Paul, of course, is entirely opposed to U.S. entanglement in the Syrian civil war, and it was one of his points of disagreement with the Romney campaign. He points to the anxieties of Syrian Christians (who make up about 10 to 14 percent of the population) about whether the fall of the secular Baath government in Damascus would place them at the mercy of Muslim radicals. He cautions, “There is ample evidence the rebels are being funded and armed by the most extreme Islamist elements and governments in the region. Is that where we want our funds and weapons to end up? We need to stop and think before we act.”
There is much in Paul’s proposed foreign policy that will appeal to progressives. The American left typically also opposes war as anything other than a very last resort, and would favor withdrawal from Afghanistan and avoidance of a Syrian quagmire. Containment of Iran as a policy is obviously preferable to bombing it. Questioning of President Obama’s rather lawless drone strikes and an aspiration to finally end the Authorization for Use of Military Force are all to the good. Still, the grounds of Paul’s foreign policy should raise alarums. His expansive notion of “radical Islam” sweeps up many movements and countries that are not playing an adversarial role against the United States and do not need to be contained. In some ways, Paul wants to replace the neoconservatives’ war on terror with a containment of terror, yet he shares many of their mistaken premises about the world’s 1.5 billion Muslims. Sometimes his dismissiveness toward other countries, as with his reduction of Libya to 100 tribes, is almost racist.
Despite his disavowal of isolationism, Paul’s policy prescriptions would often have that exact effect.
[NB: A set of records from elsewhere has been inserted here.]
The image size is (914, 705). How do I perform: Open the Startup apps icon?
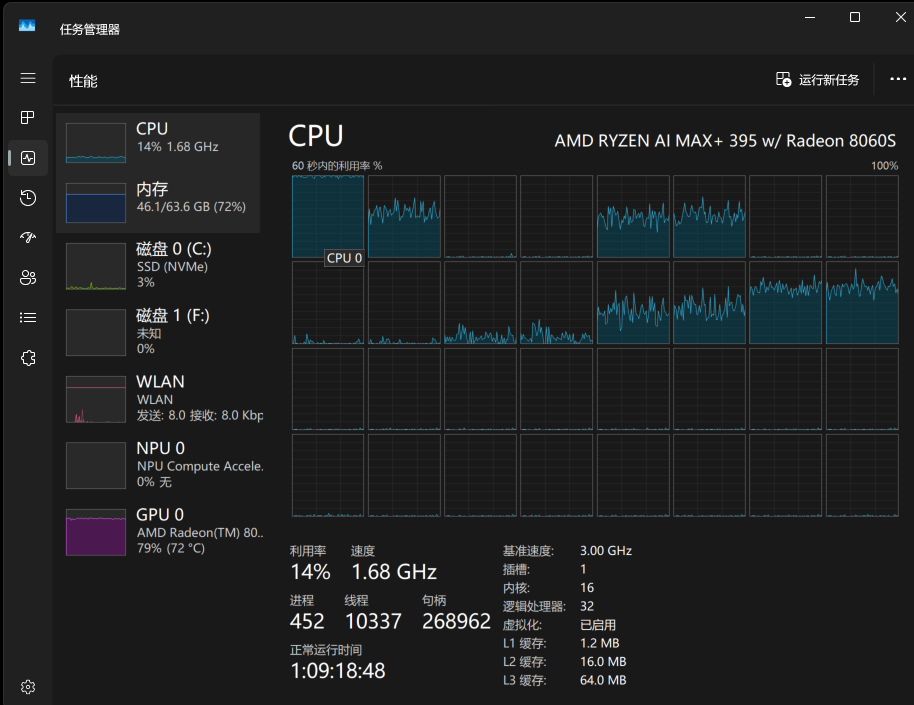[28, 237]
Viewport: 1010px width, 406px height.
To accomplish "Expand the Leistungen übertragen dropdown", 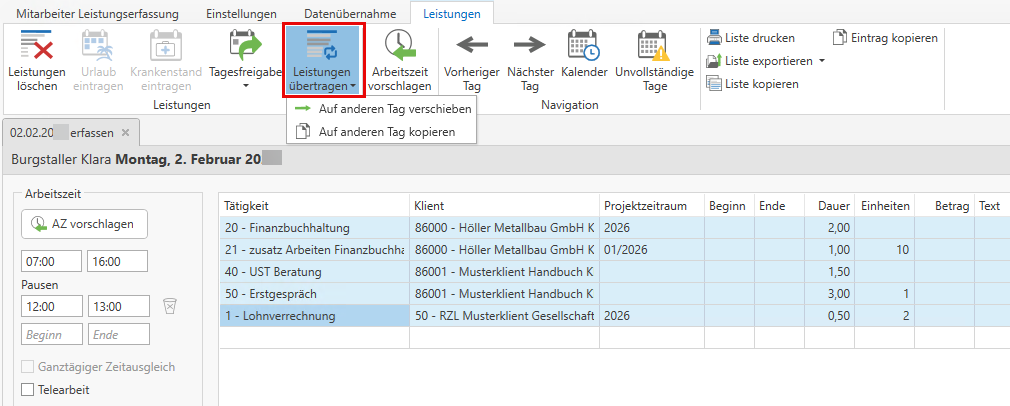I will pos(322,60).
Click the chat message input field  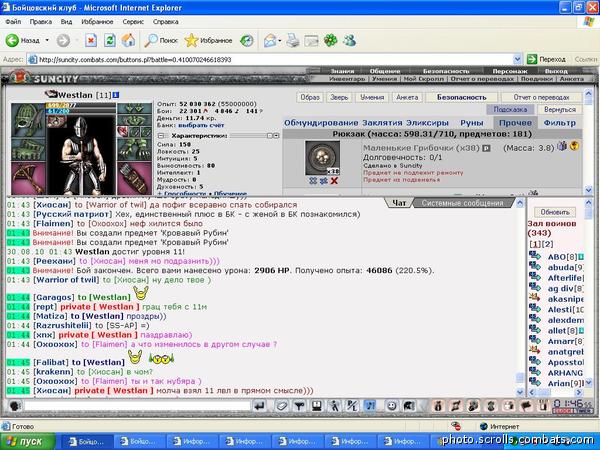[138, 406]

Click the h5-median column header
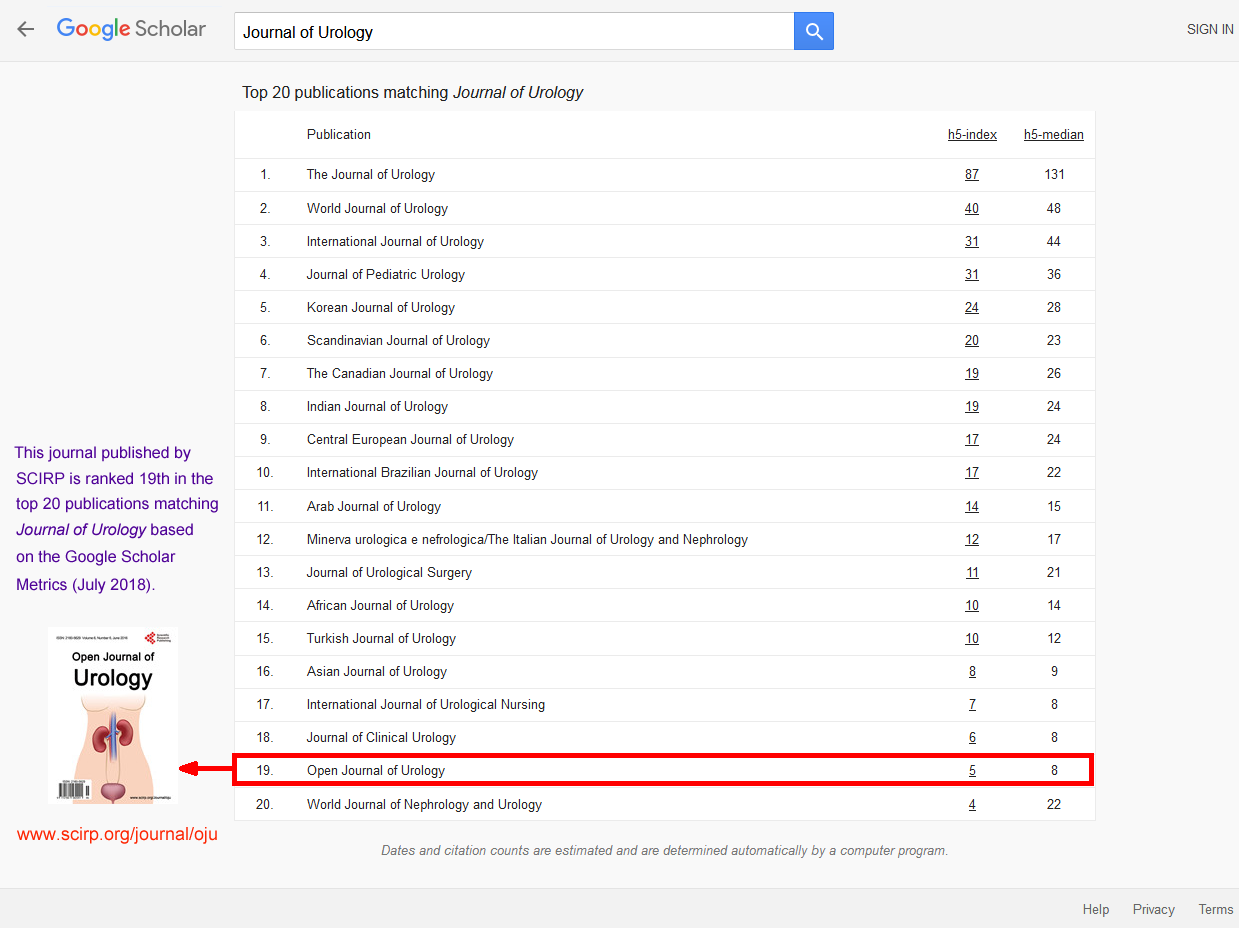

Would it be better to give aid to revolutionary Egypt in hopes of thereby remaining in a position to influence Morsi’s directives, or to cut it off because the country’s electorate dared to vote for a Muslim fundamentalist? There is also a danger that Paul’s instinct to disengage without delay could have the opposite effect of the one he is seeking. He acknowledges that after getting abruptly out of Afghanistan, the U.S. might have to go back in with aerial bombardment if the Taliban regroup. Wouldn’t it be ironic if a President Rand Paul one day had to initiate drone strikes on Kandahar and Khost? Moreover, some of the grounds of his reluctance to engage with the Middle East also have a whiff of prejudice and Islamophobia.
Ultimately, Paul’s favored tool for U.S. foreign policy is trade and the promotion of corporate interests. In this regard, he is a throwback to the principle of 1950s Secretary of Defense Charles Wilson that what is good for the United States is good for General Motors and vice versa. Paul holds that “all of us are corporations.
“They’re us,” he said. “They’re the middle class.”
Paul wants deep tax cuts for corporations, and a reduction of services—including those of the State Department and American diplomacy—for the rest of us. Like most libertarians, Paul is naive about the power and abuses of corporations and uninterested in the welfare of ordinary people. The U.S. should not trade its overly muscular Middle East policy for one that seeks to allow American corporations to ride roughshod over the workers and middle class of the region.